Seniorenbeirat Koblenz und Landesseniorenvertretung Rheinland-Pfalz
Entlastungspaket der Bundesregierung für die gestiegenen Energiekosten ist ungerecht
Koblenz. „Auch in Koblenz sind nicht nur Erwerbstätige, sondern ebenso zahlreiche Rentnerinnen und Rentnern wegen ihres niedrigen Einkommens durch die derzeitigen Preissteigerungen, besonders durch die hohen Heiz- und Stromkosten , stark betroffen; dass diese Bevölkerungsgruppe bei gleicher Sachlage nicht berücksichtigt werden soll, kommt verfassungsrechtlich einem Willkürakt nahe!“ erklärt der Vorsitzende des Koblenzer Seniorenbeirats Prof. Dr. Heinz-Günter Borck. In unserer Stadt leben zur Zeit rund 32.000 Menschen, die 60 Jahre und älter sind. Die meisten von ihnen sind von der angekündigten pauschalen Energiekostenunterstützung der Bundesregierung in Höhe von 300 Euro ausgeschlossen. Der Vorstand des Koblenzer Seniorenbeirats unterstützt deshalb nachdrücklich die Stellungnahme der Landesseniorenvertretung RPL:
„Sollen Rentnerinnen und Rentner frieren und sich nicht ausreichend versorgen können, wenn sie die in der gegenwärtigen Krise gestiegenen Heizkosten und andere Energie- und Lebenshaltungskosten nicht bezahlen können?“ empört sich der Vorsitzende der Landesseniorenvertretung RPL, Dr. Günter Gerhardt. Mit ihrem Entlastungspaket für die gestiegenen Energiekosten hat die Bundesregierung beschlossen, dass Berufstätige eine Einmalzahlung von 300 Euro erhalten, unabhängig vom Einkommen. Rentnerinnen und Rentner werden nicht entlastet!

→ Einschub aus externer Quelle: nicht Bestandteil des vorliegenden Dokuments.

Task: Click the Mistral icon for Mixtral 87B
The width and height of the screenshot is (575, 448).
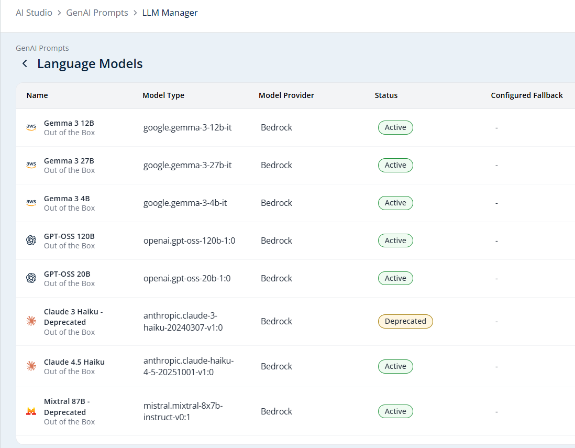Action: (x=31, y=411)

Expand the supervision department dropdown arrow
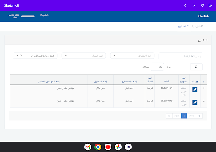click(x=17, y=55)
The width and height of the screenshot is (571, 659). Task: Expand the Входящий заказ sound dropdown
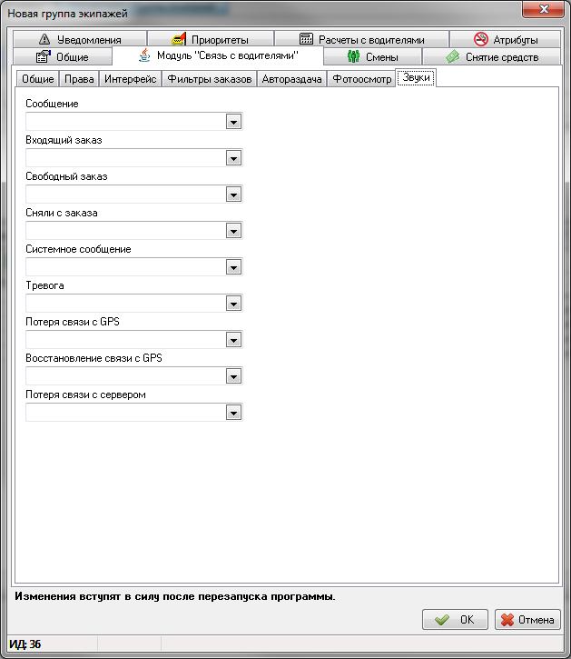pos(233,158)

Sozial unausgewogen und sogar diskriminierend für die rund 21 Millionen Rentnerinnen und Rentner und generell für alle Menschen in Deutschland, die im Alter nicht mehr berufstätig sind, so beurteilt die Landesseniorenvertretung RPL die Maßnahme der Bundesregierung. Viele weitere Organisationen in der Bundesrepublik, die sich für die Belange der älteren Menschen einsetzen - wie etwa die BAGSO in ihrer Pressemitteilung vom 24. März -, sehen die Einmalzahlung von 300 Euro nur an Berufstätige unabhängig vom Einkommen ebenfalls sehr kritisch.
Dies gilt umso mehr, als in Sonntagsreden regelmäßig die Wahrnehmung von Ehrenämtern gepriesen und angemessene Entlastung versprochen wird – tatsächlich werden Ehrenämtern aber überwiegend von älteren Menschen wahrgenommen, denen nun jede Entlastung verwehrt werden soll.
In der Landesseniorenvertretung RPL sind mehr als hundert Seniorenvertretungen des Landes Rheinland-Pfalz vertreten. In Rheinland-Pfalz selbst lebten vom Rentenbezug laut statistischem Landesamt Ende 2020 über 912000 Menschen ab 65 Jahre, davon fast 306000 im Alter zwischen 60 und 64 Jahren.
In deren Namen und gemeinsam mit vielen weiteren Organisationen in der Bundesrepublik fordert die Landesseniorenvertretung RPL die Bundesregierung auf, im Entlastungspaket für die gestiegenen Energiekosten auch die Belange der älteren Generation angemessen zu berücksichtigen.